Quality in modern research often comes down to thorough analysis. 5-Bromo-3-fluoro-2-methoxypyridine may seem like one more intermediate, but analytical methods have to keep pace with its complexity. From high-purity requirements in pharmaceutical applications to slightly lower grades in some materials uses, choice of purification method matters. Many labs rely on column chromatography or preparative HPLC to achieve top levels of purity, while production facilities may shift to crystallization or distillation, depending on the final target.

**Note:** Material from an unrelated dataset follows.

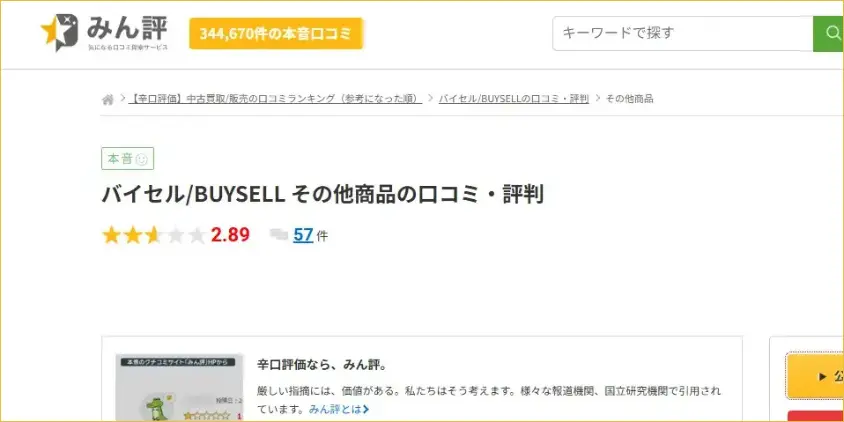Click the red button below 公式 button
The height and width of the screenshot is (422, 844).
click(815, 416)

Advanced spectroscopic tools offer confidence in identity and quality. Recent trends in pharmaceutical manufacturing encourage even small R&D teams to adopt automated NMR, LC-MS, and IR checks at key stages. Quality assurance is more than just a regulatory box to tick; strong data help push projects through internal reviews and, eventually, regulatory submissions. Based on conversations with analytical chemists, the lower the risk of unknown byproducts or contaminants, the more smoothly a project will move to the next milestone.
5-Bromo-3-fluoro-2-methoxypyridine represents more than a spot on a vendor’s list. Its story runs through research labs, pilot plants, and product launches across several key sectors. Each functional group on the molecule reflects decades of chemical research into what makes a structure both reactive and practical.
It has earned its place by helping move projects from concept to clinical trials, from test tube to market shelf. Whether you run batch reactions or design new product lines from scratch, having the right multipurpose intermediate changes the pace and outcome of research and development efforts. As the demands on synthetic chemistry keep evolving, so too will the value of versatile building blocks like this one. Researchers, manufacturers, and students all benefit from having access to reliable, carefully designed intermediates such as 5-Bromo-3-fluoro-2-methoxypyridine—molecules that prove, time and again, just how much chemistry can enable.